═════ Text provided ═════

I enjoy interesting problems at scale, mostly involving networking.
((Systems + Networking) + Business requirements = Positive business impact) == <3
Network/Linux focused engineer constantly looking to improve service and run at the edge of technology.
Passionate about networking, architecture, automation, testing, open-source, monitoring and training.
Driven to impact change where required and deliver things done efficiently and effectively.
April 2021 - present
- PADI/TecRec training
- EFR training
- Network consultancy
- Software development
Not currently looking for a long term position.
September 2018 - April 2021
Focused on the automation, management, expansion & improvement of AS54113 (FSLY) as part of the network reliability engineering team. During this time the network grew from 37T to over 130T of capacity, with new generations of topologies.
Responsibilities included:
- Management/development of the global configuration state & traffic engineering posture
- Building tooling for automation of repetitive tasks and safety in operations
- Integration of systems for optimisation of processes & data de-duplication
- Planning for and execution of large customer events
- Extension of existing critical systems for new business requirements
- Migration and/or replacement of legacy systems/topologies
- Troubleshooting complex technical issues/interactions
- Evaluating and designing technical integrations of systems
- Subject matter expert for operational & engineering teams (on-call escalation)
- Provisioning & testing of new architectures
Achievements include:
- Extensive improvements to topology & business logic validation frameworks, preventing common configuration issues
- Migration of a legacy route server platform into an extensively tested CI driven platform, removing significant amounts of business risk
- Extending integration of IPAM services into Chef data providers/helpers, removing significant operational friction & risk
- Integration of internal systems into industry-standard platforms such as PeeringDB, IRRD & RADB, reducing operational overhead
- Porting of core Ansible based configuration management tooling into Python 3.x from 2.x, ensuring continued maintainability
- Implementation of alerting for and debugging of network-level performance events (packet loss, RTT deviation)
- Extension of operator tooling to perform validation of actions, for example preventing accidental withdrawal of unicast prefixes from a site
- MTU sizing correction, deployed across thousands of machines, improving IPv6 reachability to numerous networks
- ACL restructuring, resulting in higher hardware efficiency while providing improved abstractions for operators & auditors
- Development, testing and deployment of internal IPv6 BGP & IGP topologies, ensuring redundant connectivity
- Implementation & deployment of IPv6 policy control, resulting in significant customer-facing performance improvements
- Numerous improvements to internal systems across an array of languages & domains, minimising business risk & operational overhead
September 2016 - September 2018
Focused on the design, engineering and management of AS43996 & AS202196, powering Booking.com & Rentalcars.com (BKNG) globally.

═════ Raw data ═════

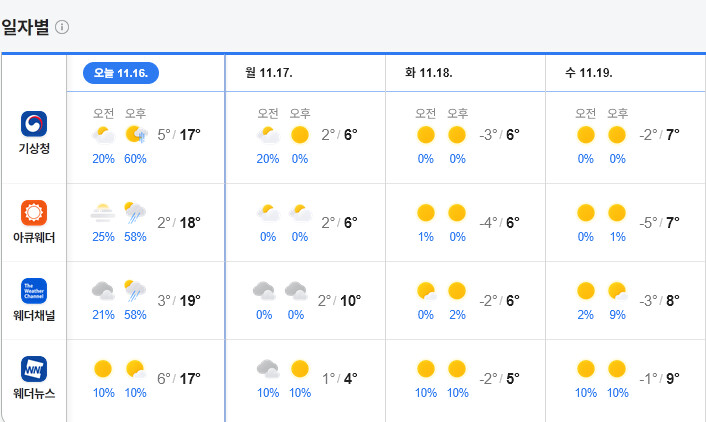Click 웨더뉴스 Monday morning cloud icon
This screenshot has height=422, width=706.
(x=267, y=369)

═════

**Required actions**
1) Rewrite the resume from "- Extension of operator" to "Rentalcars.com (BKNG) globally.", renaming "ACL" as "access control list".
2) Name every autonomous system number (the letters AS followed by digits) that appears in the resume.
The listing above is material separate from the resume.

**Answers to the exercise**
1)
- Extension of operator tooling to perform validation of actions, for example preventing accidental withdrawal of unicast prefixes from a site
- MTU sizing correction, deployed across thousands of machines, improving IPv6 reachability to numerous networks
- access control list restructuring, resulting in higher hardware efficiency while providing improved abstractions for operators & auditors
- Development, testing and deployment of internal IPv6 BGP & IGP topologies, ensuring redundant connectivity
- Implementation & deployment of IPv6 policy control, resulting in significant customer-facing performance improvements
- Numerous improvements to internal systems across an array of languages & domains, minimising business risk & operational overhead
September 2016 - September 2018
Focused on the design, engineering and management of AS43996 & AS202196, powering Booking.com & Rentalcars.com (BKNG) globally.

2) AS54113, AS43996, AS202196